I think the approach used by Mark is simpler -as when you are working at the console you can just target unresponsive machines for an agent kill and service start. It would have been nice if we could have altered the client context menu on DS to right click and have our own  'Kill/Restart Agent" option huh?

But..  not uber useful for us as we've tried implement Altiris here in a proactive manner. Marks solution is great as a stop gap, but it requires that the problem is observed, and then resolved. I like to resolve them before they are observed!

The idea behind putting in this script on each client is that we can actually monitor, audit and resolve automatically these issues we've been seeing with agent connectivity. I'm trying to get some work done on the DS 7.2 beta, and will return to the guinea pig offer Jason when I've put in a few hours there.

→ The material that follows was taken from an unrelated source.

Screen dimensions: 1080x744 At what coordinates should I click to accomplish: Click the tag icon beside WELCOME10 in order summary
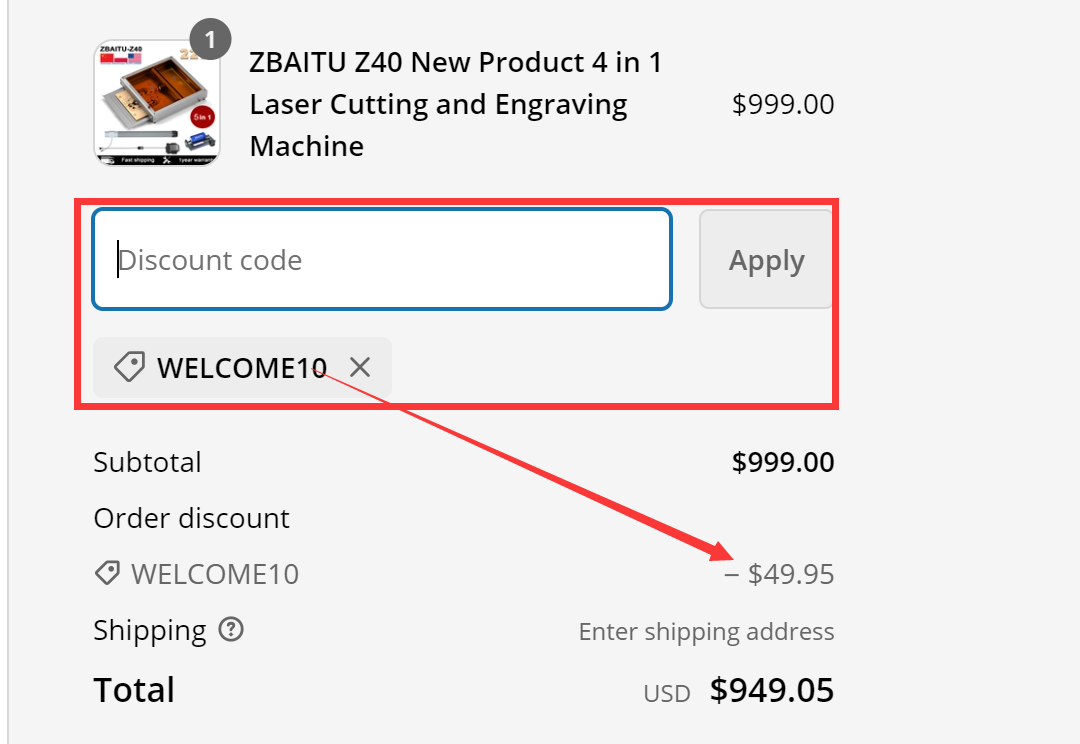[107, 573]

Thanks for reading the blog, and for sharing your thoughts...

Jan 04, 2012 11:13 PM

One more thing...
If the service is hung and won't stop, does sc query give you a different result which you could then act on? Perhaps by using pskill to end task on aclient/dagent.exe and then restarting the service after 30 seconds? My worry would be that sc query just tells you that it's started or running, and nothing else and is therefore useless. I dont know, since i've only ever used sc query in an old batch script that would stop a service, then check to make sure it really stopped before waiting, then restarting it, then making sure it really started (it was for the ds 6.9 sp2 pxe config helper since it was so unreliable).

Jan 04, 2012 11:06 PM

Mark - what populates your text file? Do you run the vbs on demand or on a schedule? I'm guessing the former since you mention doing it "in a few clicks".
I like Ian's approach to it. Run a scheduled task say, every 5-10 mins on each and every machine to keep itself alive automatically so we (admins) dont have to do anything to keep the agent talking to the server. This method is better for me because it truly would be self- maintaining, which is especially important for my clients on the other side of the globe. I don't like being woken up at 2am just because someone in china can't run a simple ds task.
I'm tired of the aclient/dagent just randomly throwing a fit, crossing its arms, stamping its foot and sticking out its bottom lip, refusing to listen to its parents, especially during a system build job. So if someone comes up with a reliable way to make the stubborn child slap itself when it's being rude and start to behave, I'd be thrilled.
Why yes, i did just write this after a 2 hour battle to get my 2 year old daughter to go to bed... why do you ask? ;)
Ian - as usual, i am more than willing to be a guinea pig for you with this project! You know how to reach me.

Jan 04, 2012 11:11 AM

Ian and everyone -

We too struggled for months with lots of Inactive Computers in our DS Console and no central way to 'mass tickle' those computers before we found PowerTools' PSKILL.  You can always login and restart the agent on each server, but that is a pain.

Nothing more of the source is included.